A miscalculation of invalid ballots changed the percentage in Leflore, Quitman, Sunflower, Tunica and west Tallahatchie counties (Region 1A) from a 69 percent favorable vote to 65.95 percent, which is below the 66.667 percent required for passage. Votes from Bolivar, Coahoma and Washington counties (Region IB) supported the program with 68 percent of the vote.
Will McCarty, cotton specialist with the Mississippi State University Extension Service, said he is disappointed with the results because he considers the program essential for Mississippi to remain competitive in the cotton industry.
"I'm sure growers will have different reasons for voting against the referendum, but it usually comes down to money," McCarty said. "Some growers may think they can control boll weevils for less money than required for the program. They need to remember that the goal is not controlling; the goal is eradicating and staying competitive with other cotton-growing regions."
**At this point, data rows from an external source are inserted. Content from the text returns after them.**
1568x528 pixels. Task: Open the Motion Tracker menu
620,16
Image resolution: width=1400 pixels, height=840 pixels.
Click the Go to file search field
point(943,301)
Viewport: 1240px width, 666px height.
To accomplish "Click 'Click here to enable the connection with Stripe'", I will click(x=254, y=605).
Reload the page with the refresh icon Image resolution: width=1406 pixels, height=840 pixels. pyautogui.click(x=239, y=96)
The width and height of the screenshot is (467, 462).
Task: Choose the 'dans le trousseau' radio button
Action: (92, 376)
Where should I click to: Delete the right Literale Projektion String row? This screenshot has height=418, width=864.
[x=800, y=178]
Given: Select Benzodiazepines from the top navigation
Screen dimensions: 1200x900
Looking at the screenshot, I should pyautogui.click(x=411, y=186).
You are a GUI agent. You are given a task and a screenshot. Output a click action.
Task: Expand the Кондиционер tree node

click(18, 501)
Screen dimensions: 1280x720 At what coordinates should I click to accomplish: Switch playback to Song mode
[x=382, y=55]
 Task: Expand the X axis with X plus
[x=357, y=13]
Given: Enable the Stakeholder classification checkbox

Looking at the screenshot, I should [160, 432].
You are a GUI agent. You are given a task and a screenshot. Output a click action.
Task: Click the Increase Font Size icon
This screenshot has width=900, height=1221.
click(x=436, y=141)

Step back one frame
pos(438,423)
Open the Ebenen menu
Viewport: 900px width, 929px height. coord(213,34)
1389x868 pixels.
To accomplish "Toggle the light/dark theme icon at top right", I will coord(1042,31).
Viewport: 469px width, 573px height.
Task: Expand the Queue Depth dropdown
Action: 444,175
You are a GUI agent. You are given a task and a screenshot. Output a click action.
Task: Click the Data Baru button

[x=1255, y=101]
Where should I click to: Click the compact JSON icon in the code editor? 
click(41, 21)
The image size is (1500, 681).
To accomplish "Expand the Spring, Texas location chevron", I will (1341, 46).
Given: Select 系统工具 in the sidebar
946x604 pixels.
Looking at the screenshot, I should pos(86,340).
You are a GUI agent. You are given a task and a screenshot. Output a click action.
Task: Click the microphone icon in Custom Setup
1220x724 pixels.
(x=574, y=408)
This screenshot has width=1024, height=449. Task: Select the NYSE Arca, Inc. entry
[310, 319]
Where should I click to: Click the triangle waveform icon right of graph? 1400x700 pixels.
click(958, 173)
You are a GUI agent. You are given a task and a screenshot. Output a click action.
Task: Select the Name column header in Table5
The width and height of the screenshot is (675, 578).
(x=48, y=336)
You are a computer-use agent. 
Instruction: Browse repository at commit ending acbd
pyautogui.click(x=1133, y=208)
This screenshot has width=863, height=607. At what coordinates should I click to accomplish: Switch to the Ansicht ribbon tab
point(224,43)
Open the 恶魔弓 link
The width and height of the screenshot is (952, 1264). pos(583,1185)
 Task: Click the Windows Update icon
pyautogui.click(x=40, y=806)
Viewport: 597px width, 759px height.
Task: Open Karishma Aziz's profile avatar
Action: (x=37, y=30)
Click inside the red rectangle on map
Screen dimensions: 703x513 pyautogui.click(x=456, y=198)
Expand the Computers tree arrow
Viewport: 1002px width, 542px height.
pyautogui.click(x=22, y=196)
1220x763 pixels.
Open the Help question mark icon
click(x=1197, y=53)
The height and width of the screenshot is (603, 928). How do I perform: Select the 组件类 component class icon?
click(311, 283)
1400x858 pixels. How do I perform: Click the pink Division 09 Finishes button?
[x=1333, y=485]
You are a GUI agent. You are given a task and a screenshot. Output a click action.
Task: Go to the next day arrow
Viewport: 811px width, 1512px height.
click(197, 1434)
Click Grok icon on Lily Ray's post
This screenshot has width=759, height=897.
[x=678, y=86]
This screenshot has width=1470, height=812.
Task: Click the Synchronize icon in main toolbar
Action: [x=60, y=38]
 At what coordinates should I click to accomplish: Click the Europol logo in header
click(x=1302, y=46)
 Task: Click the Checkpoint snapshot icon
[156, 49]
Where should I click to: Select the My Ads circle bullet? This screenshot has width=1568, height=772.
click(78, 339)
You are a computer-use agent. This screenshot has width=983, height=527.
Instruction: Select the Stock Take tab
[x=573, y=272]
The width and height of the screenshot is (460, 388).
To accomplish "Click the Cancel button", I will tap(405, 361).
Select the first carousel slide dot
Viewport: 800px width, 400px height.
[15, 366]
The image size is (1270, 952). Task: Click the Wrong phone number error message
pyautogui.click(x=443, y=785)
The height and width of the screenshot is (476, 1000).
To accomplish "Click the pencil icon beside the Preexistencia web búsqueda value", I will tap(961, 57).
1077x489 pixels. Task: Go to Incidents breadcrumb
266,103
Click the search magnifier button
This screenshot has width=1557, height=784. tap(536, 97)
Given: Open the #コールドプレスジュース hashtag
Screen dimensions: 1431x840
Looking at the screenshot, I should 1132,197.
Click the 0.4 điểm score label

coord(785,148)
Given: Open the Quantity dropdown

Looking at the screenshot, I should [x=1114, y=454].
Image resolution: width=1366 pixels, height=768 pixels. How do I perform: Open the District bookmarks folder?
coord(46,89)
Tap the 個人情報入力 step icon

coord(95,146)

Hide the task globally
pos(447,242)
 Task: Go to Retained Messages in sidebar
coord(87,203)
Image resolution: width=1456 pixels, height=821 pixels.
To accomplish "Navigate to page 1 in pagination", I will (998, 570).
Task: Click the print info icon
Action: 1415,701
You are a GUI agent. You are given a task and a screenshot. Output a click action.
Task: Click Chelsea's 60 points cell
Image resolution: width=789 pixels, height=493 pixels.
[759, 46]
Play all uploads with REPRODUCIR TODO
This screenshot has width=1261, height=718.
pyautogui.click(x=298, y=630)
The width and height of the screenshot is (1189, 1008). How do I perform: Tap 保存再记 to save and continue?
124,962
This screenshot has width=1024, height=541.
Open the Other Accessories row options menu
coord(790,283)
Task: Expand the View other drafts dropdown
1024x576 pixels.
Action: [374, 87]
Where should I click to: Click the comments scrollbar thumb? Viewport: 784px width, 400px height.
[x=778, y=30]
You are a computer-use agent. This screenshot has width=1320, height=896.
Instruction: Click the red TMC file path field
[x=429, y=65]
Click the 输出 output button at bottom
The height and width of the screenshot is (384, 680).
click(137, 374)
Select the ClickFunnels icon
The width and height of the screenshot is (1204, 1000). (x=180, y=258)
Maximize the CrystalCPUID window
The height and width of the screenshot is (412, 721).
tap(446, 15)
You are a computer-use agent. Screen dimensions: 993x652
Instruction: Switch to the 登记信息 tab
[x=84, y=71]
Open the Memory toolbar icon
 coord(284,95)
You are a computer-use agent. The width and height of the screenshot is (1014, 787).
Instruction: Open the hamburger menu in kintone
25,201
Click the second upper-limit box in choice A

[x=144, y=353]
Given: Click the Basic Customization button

McCarty also said the cost of controlling weevils in the future will be significantly higher than in the past.
John Swayze, president of the Mississippi Boll Weevil Management Corp. board, said the board is reviewing all options for future actions.
"This miscalculation was a frustrating discovery, mainly because it's clear the majority of the growers support the program and all that it is accomplishing," Swayze said. "However, since state law requires 66 and two-thirds to be in favor, we are committed to that percentage."
Of the 1,643 ballots cast in the two regions, 34 were ruled invalid during the counting process at Farm Service Agency county offices. Reasons a ballot could be discarded include the lack of a readable signature on the back or a postmark date after the referendum.
"We are committed to eradicating boll weevils in Mississippi," Swayze said. "We believe it is essential for keeping our costs down and our state competitive with other areas that are weevil-free."
Growers were voting for the second time this summer on annual assessments of not more than $12 per acre. Swayze, a cotton grower in Yazoo County, said program managers expect actual assessments to be between $8 and $10 for the next couple of years, then drop even lower to $6 to $8 per acre.
The first referendum in June also had a majority in favor, but did not pass because it failed to received the 66 and two-thirds majority. The number of growers returning ballots in the August referendum increased by 84. More than 700 ballots were not returned.
"I firmly believed that a large number of the unreturned ballots represented growers who are in favor of the program," Swayze said.
The current eradication program started in Mississippi's eastern counties in 1997 and progressed westward annually. The north Delta regions voted to join the five-year program in 1999.